• [Selected passage]:

▼

It's the story of Aimee Ybarra, a mother of two grade-school children, whose husband came home after his fifth combat tour and told her he wanted to leave their 15-year marriage because he had gotten used to being gone. It's the story of Lisa Bernreuther, who's steeling herself for her husband's sixth deployment. She keeps his Army boots by the door, she says, "because sometimes I forget I even have a husband."
And it's the story of Gwendolyn Roberts, a bright, outgoing sixth-grader and "Daddy's girl." When her father left for war for the third time in five years, the spark went out of her and she tumbled into severe depression.
After nearly nine years of war, military families like these at Fort Hood in Central Texas find themselves in a relentless cycle of crisis and stress.
The results from that relentless cycle:
•Repeated combat tours to Iraq and Afghanistan have split up marriages and forced kids to grow up without one or both parents for chunks of their childhood.
•Troops return home from combat tours with severe injuries and psychological disorders, thrusting spouses and other family members into new roles as long-term caregivers.
•Suicides in the military have risen to record levels, and the divorce rate has climbed steadily since the U.S. went to war in 2001.
These burdens of war have fallen heavily on the troops -- who represent less than 1 percent of the U.S. population -- and their families.
"Injuries that result in long-term changes in behavior or abilities can seriously challenge marriages, thrusting the spouse into a caregiving role, increasing the risk of depression and other psychological problems and increasing the likelihood of divorce," said a March 2010 report published by the Institute of Medicine.
Yet "there are not enough mental health providers to meet the demand, case managers and providers are overwhelmed, wait times are too long for appointments and between appointments for those in need of mental health and other services," the report stated. The institute's two-year study was mandated by Congress to help veterans readjust to civilian life.

▲

• [Task statement]: Copy the passage about military families from "And it's the" to "of their childhood.", word for word.

• [Records provided]:
▼

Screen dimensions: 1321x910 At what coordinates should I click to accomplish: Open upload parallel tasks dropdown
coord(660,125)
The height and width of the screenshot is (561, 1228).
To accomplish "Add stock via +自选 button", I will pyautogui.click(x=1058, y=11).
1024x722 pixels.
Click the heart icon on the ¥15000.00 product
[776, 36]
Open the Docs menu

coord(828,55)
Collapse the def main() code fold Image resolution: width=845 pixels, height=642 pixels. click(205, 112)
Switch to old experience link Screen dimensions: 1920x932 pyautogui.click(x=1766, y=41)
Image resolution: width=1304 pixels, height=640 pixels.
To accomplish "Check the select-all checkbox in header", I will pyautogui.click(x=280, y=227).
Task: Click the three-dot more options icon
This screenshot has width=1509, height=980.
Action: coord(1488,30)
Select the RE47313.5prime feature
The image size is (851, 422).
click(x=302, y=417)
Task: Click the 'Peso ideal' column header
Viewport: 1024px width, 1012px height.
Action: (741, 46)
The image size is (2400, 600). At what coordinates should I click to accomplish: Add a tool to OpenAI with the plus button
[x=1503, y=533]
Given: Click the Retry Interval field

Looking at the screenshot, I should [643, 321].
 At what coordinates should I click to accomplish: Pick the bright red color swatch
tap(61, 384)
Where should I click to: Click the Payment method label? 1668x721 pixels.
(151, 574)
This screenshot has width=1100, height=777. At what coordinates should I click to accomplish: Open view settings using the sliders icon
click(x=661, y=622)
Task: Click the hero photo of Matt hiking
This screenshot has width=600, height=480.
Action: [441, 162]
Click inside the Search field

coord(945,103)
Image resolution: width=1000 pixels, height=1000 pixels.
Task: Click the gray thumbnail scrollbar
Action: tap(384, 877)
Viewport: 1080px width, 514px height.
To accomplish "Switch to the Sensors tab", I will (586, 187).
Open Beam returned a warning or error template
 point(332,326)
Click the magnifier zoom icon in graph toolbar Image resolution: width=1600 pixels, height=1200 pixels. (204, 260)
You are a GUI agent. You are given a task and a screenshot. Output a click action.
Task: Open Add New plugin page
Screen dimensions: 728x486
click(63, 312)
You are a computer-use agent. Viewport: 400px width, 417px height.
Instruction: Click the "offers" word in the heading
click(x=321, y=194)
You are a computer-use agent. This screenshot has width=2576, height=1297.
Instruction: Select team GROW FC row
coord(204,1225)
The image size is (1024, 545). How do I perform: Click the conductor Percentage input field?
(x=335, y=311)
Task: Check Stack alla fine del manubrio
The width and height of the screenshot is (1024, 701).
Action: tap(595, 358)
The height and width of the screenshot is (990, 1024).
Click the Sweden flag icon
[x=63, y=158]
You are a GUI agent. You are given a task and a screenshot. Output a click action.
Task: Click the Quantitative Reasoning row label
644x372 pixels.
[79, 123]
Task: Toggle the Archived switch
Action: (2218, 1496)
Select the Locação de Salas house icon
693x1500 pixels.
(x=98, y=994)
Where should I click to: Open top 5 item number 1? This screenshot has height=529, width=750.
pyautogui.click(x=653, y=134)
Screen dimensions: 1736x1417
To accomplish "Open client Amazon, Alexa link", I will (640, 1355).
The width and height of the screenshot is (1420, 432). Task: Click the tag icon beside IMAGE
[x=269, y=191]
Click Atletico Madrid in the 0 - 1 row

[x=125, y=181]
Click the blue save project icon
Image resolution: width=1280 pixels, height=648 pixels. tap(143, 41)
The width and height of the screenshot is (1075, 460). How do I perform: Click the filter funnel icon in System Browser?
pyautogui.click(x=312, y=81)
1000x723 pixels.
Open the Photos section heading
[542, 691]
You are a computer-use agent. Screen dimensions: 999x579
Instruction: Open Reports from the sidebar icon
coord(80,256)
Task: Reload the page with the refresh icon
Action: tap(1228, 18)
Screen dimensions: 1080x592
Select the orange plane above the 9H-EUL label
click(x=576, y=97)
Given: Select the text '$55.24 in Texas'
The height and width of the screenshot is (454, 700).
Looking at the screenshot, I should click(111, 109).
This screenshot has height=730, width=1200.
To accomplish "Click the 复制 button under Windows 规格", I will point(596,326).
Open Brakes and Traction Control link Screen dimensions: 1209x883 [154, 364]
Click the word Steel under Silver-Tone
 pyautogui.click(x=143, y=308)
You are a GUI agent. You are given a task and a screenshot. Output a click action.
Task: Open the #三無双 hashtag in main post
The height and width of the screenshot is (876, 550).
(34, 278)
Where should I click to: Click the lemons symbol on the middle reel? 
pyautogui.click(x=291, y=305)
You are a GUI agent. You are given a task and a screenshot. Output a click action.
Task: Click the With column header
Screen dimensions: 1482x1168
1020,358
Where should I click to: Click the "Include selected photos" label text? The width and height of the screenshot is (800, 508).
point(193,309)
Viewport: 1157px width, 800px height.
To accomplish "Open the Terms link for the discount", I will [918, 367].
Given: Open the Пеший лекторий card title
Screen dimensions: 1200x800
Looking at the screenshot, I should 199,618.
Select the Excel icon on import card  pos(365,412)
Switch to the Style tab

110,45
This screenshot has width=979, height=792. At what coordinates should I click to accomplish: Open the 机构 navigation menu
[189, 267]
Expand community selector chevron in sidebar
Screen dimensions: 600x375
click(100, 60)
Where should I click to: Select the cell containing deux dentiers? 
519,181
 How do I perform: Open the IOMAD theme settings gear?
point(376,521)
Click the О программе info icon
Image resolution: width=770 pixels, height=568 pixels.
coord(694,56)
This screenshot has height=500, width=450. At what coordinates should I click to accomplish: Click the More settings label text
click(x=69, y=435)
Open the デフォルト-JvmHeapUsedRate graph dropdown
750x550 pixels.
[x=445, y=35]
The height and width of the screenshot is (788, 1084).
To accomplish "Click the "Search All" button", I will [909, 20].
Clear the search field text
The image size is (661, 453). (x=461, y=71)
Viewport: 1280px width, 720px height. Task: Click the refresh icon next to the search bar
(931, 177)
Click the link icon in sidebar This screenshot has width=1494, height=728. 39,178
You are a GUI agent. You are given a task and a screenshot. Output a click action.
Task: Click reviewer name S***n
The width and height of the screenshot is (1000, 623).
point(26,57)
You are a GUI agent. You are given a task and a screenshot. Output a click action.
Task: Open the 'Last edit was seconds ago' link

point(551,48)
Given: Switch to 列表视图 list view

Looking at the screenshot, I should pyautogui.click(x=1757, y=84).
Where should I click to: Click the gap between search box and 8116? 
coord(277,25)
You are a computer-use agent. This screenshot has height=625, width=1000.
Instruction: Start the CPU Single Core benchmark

▲

• [Result]:
And it's the story of Gwendolyn Roberts, a bright, outgoing sixth-grader and "Daddy's girl." When her father left for war for the third time in five years, the spark went out of her and she tumbled into severe depression.
After nearly nine years of war, military families like these at Fort Hood in Central Texas find themselves in a relentless cycle of crisis and stress.
The results from that relentless cycle:
•Repeated combat tours to Iraq and Afghanistan have split up marriages and forced kids to grow up without one or both parents for chunks of their childhood.